Learning Rakugo through English, English through Rakugo

Yesterday was the final day of my English through Rakugo class at a local Tokyo university and I'm relieved to say that, despite the difficulty for both the students and myself, it was a modest success. A little back-story is needed. Last year I started teaching English part time at a local university in western Tokyo. Teaching for the first time at a university in Japan, most of the classes that I taught had a traditional curriculum focusing on comprehension, listening, conversation skills and such. Still, when organizing the curriculum for my five courses I wanted to teach at least one where I was able to use my knowledge of Japanese humor. While a course on manzai in English would be impractical because of the difficulty of finding routines that could be funny in English as well as Japanese I felt that using rakugo could be a potentially interesting and enjoyable course for students used to textbook based learning. There are a rising number of performers of rakugo in English (and other languages) in recent years with a handful of books also being published with translated stories. So, with some apprehension (because when I submitted the curriculum I had yet to teach at that school and be able to assess student levels), I planned for a course on rakugo in English for the winter semester of 2015. Here is a recap on the challenges and the successes of my first attempt to teach English through Japanese comedy. 

The Challenges:

Teaching Rakugo Itself

Although I have been studying rakugo for a few years now and performed a handful of times in Japanese I can hardly call myself an expert in the finer points of rakugo techniques. In an effort to shore that up I was able to have my teacher, professional hanashika Sanyutei Tomba come in and be a guest teacher for one class. The use of a guest teacher in the second half of the semester had two goals, to address specific questions that students had about how to act out their stories and to re-motivate students who may have been down from the practice of their material. It worked on both fronts as the students enjoyed Tomba-shisho’s class and were able to better grasp the fundamentals of rakugo. It was a definite highlight of the course.

Finding Material

Looking for stories that were translated or could be translated into English while still retaining their charm was a challenge. Already out of the running were stories with deep cultural references that made it difficult to translate. Also out were stories that depended on puns and other word play. Another obstacle was the length of the story. In an effort to adjust to the English level of the students and keep in mind the logistics of the class I reduced the length of the material to five minutes (rakugo stories usually can be anywhere from 15 to 30 minutes in length). I was aided greatly by the NHK show Ehon Yose, a five minute show targeting children with rakugo stories converted into animation. English subtitles were available on the DVD edition of the show and those of which I did not already own the DVD edition I was able to translate myself. These DVDs were also helpful in showing the students when they were choosing which story to tell. Being short and in Japanese enabled the students to get a grasp of the story in a short amount of time. In future classes, with the catalogue I have built in translated stories the process should be a lot less stressful.
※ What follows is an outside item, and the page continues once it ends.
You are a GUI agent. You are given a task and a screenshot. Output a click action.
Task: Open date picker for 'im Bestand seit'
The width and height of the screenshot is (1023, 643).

With the difficulty of this course I anticipated a higher rate of attrition than the average college course in Japan and I was right. Facing the requirement of memorizing and performing a five-minute story in English in front of everyone I eventually lost roughly one-fourth the class. It was both regrettable and welcome. Although I would have loved to see everyone remain and enjoy the class, logistically having almost forty students perform a five (plus) minute story at the end of the course was unmanageable. It would have also made it impossible for everyone to get enough time practicing in front of others or one on one with me. Ideally the size of this class should be between ten and twenty at the most. Still, those who did remain were very loyal to class, working hard until the end.


The Successes

Leading up to the final class of the semester in which students would be required to perform their stories for a final grade I was understandably nervous. The final few practice performances in front of the class did not go well with only one student able to complete their story in the allotted time (between five and eight minutes). Fortunately the students came through big time. In the last class before the winter break I scheduled the final performance in an effort to avoid students having to wait over three weeks before the actual final class to perform. That plan turned out to be a bit too ambitious with only half the students being able to perform with the rest having to wait until mid-January for a chance to shine. Still, the performances that I was to see were encouraging with only one student being unable to complete their story. My worrying about the laziness of college students thankfully turned out to incorrect as the remaining students were able to perform their stories well even after coming back from the long break. As a final prize for the best performers of the two classes I awarded two students with tickets to the Asakusa Engei Hall, a mecca of live rakugo performance in the heart of Tokyo. The winning students seemed genuinely happy with the tickets. The class came to successful conclusion with the students taking home the mekuri (name sheets used on stage to tell who is performing) with their stage name.

Looking Back
Although there are many points to improve on I believe this class was successful in educating students on both English and the Japanese traditional performance style of rakugo. In theory, successful students of this class should leave with an improved level of confidence in public speaking (in English or otherwise) and a deeper understanding of their own culture. The traits that are important in rakugo: voice projection, gestures, intonation, and tempo are also necessary for any successful public presentation in any language. With one semester under my belt I can now make adjustments for a more effective course in the future. Putting any difficulties aside, the smiles on the faces of the students who stuck it out and enjoyed a new way to learn English really give me the motivation to continue this course. 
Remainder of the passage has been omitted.